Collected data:
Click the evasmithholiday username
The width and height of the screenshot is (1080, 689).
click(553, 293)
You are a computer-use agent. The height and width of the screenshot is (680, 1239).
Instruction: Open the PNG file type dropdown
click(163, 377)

# DIRECTIONS FOR THIS TASK:
Using the entries above, restate word for word every line from the one that contains "You are a computer-use" through the last.

# WRITTEN REPLY:
You are a computer-use agent. The height and width of the screenshot is (680, 1239).
Instruction: Open the PNG file type dropdown
click(163, 377)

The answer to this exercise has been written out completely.